今回のデフレを克服するには
02年からの景気回復で大きな役割を果たしたのは、日銀の量的緩和だったと思う。これは無制限といって良いほどの姿勢で実施された。安い金利で円を調達して海外で運用することで、急激な円安が実現し輸出が急速に伸びた。これと中国の急成長により世界経済の急速な拡大も寄与した。しかしこれはデフレ克服のために意図したものでなく、たまたま円安が急激に進んだ結果デフレが克服されたのである。
ところで、昨年後半からの急激な需要の収縮によって、日本経済は需要不足に戻ってしまった。とりわけ問題なのは、97年から10年続いたデフレ経済に又つかまった可能性が高いことである。この度のデフレは世界的になると懸念されるので、前回のように輸出増に期待することはできない。このことはどの国にもあてはまる。
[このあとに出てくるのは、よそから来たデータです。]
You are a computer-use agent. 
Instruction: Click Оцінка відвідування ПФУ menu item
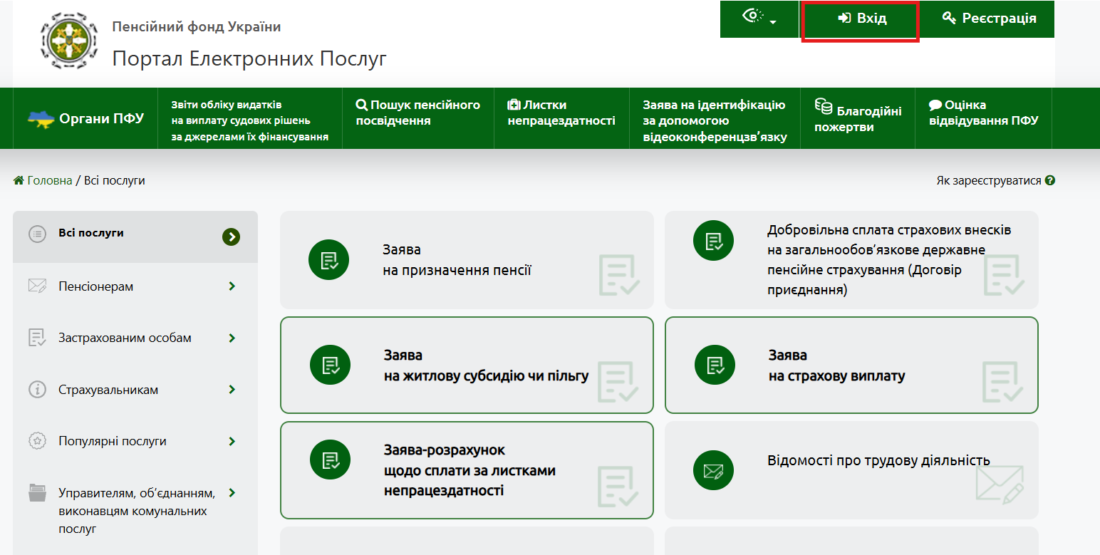(982, 112)
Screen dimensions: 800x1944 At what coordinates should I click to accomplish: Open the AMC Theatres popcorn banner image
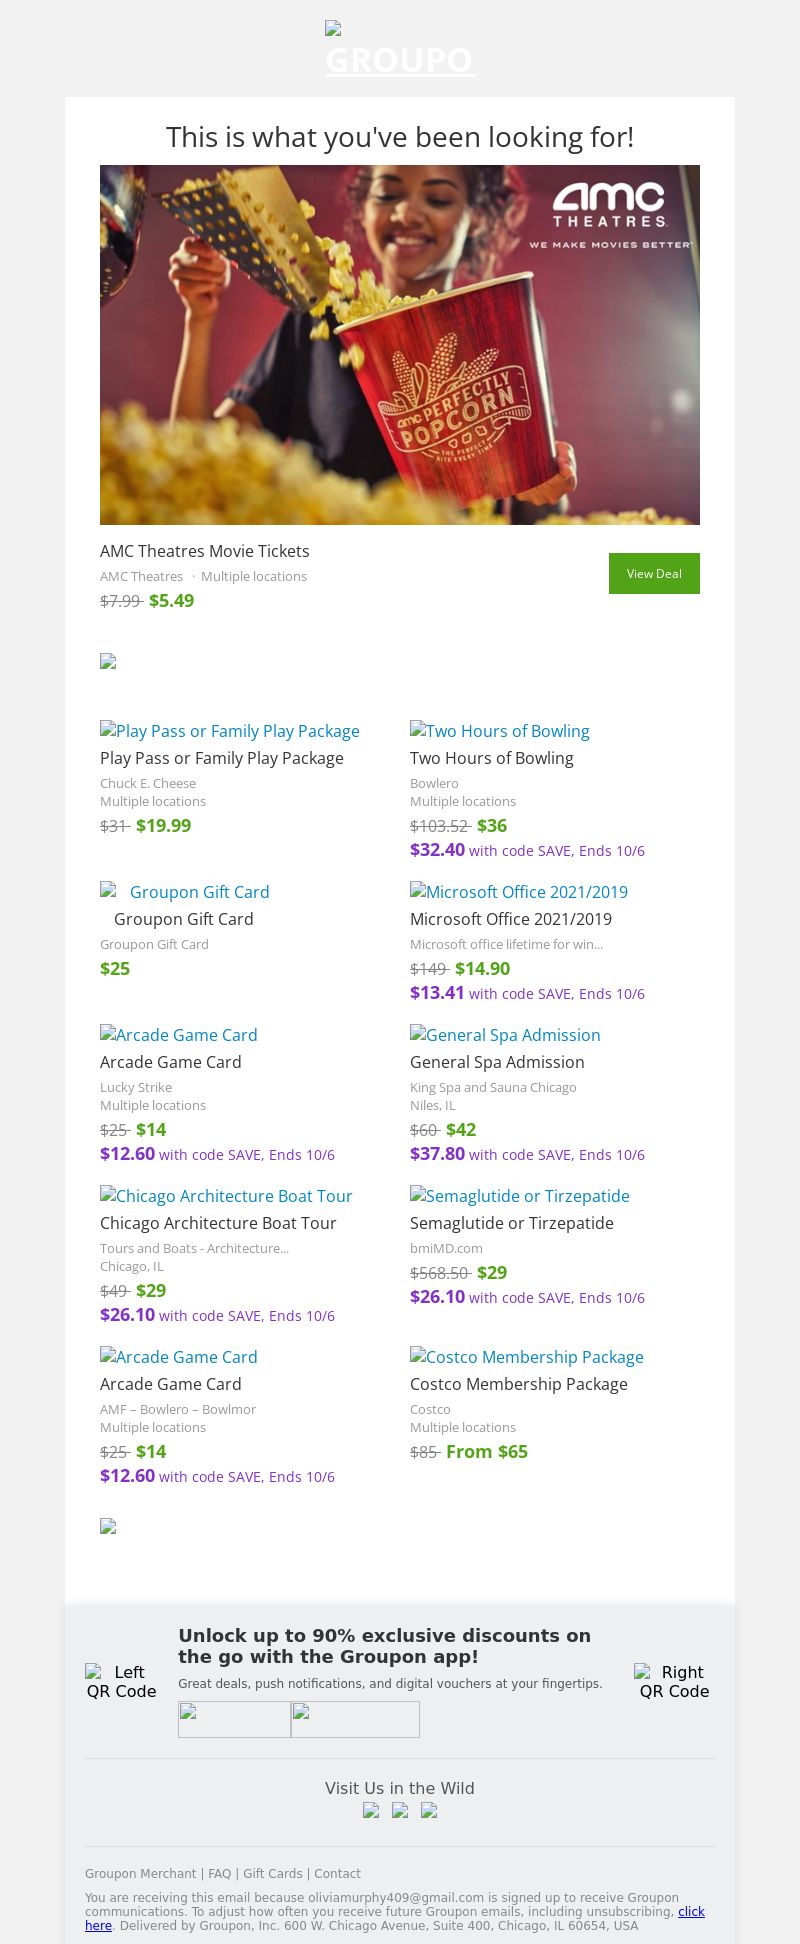click(400, 345)
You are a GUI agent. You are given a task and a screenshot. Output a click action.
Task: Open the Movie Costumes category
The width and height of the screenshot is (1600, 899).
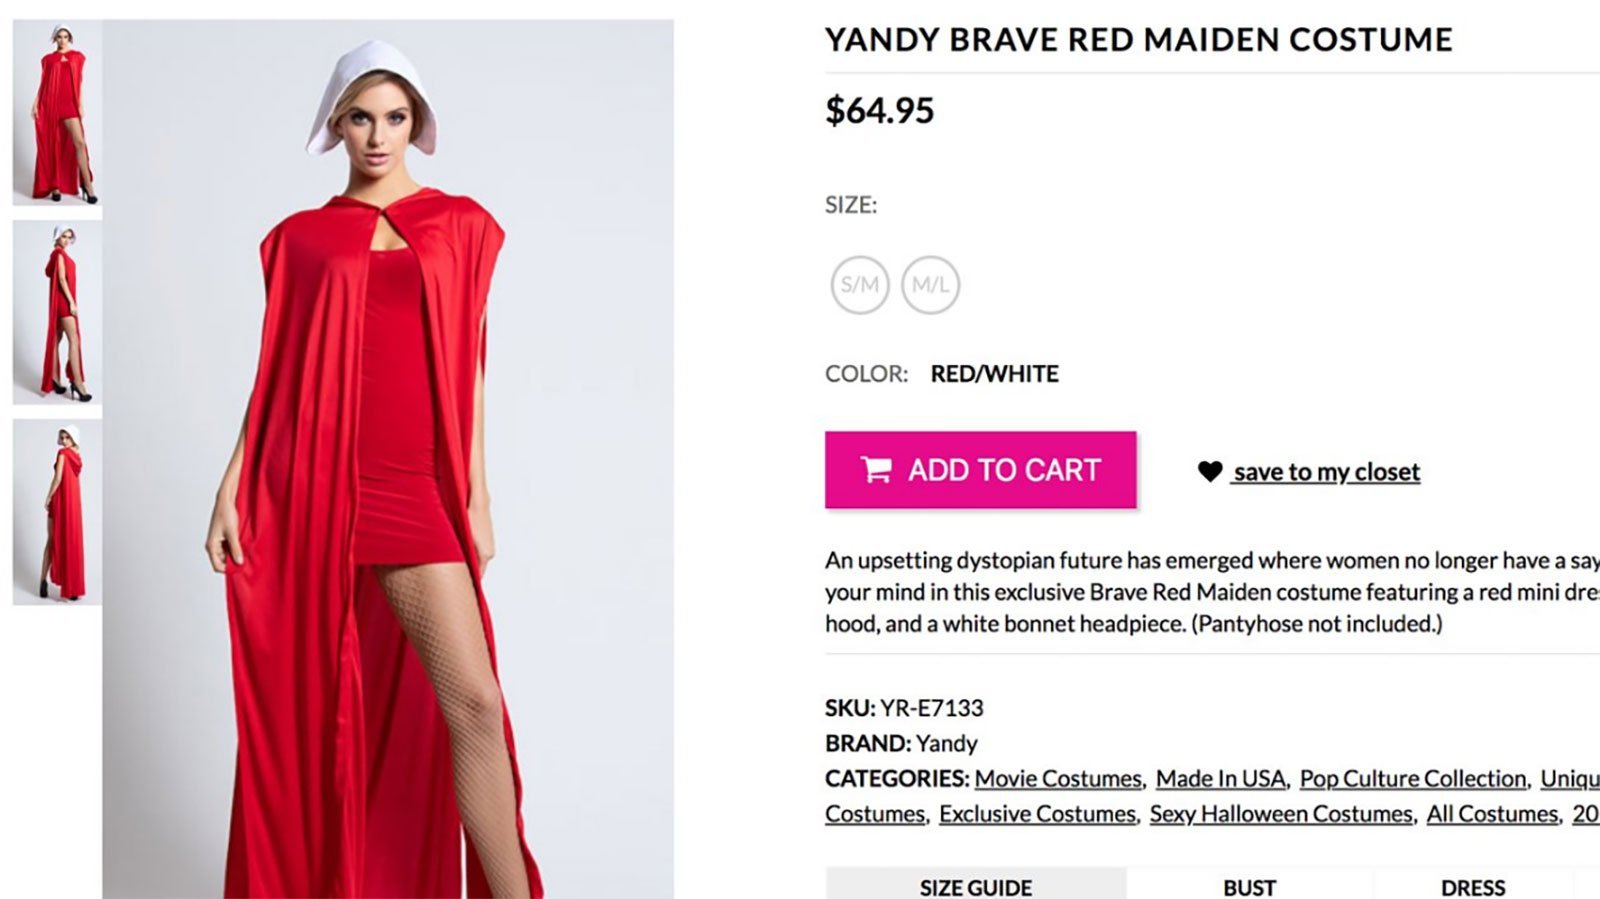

デフレ脱却の一般論としては、通貨供給の持続的増加と財政支出の拡大を組み合わせる政策が有効ということになっている。
今回、日本がデフレを脱却する手段は、結局、消費を中心にした内需で需給ギャップを埋めることだと思う。
ここで心配なのは、政治不信である。政治に期待できなければ将来の安心感を持つことができない。将来への安心感が持てなければ、人々は現在の消費を控える。そうなれば悪循環でデフレ脱却はますます困難になるであろう。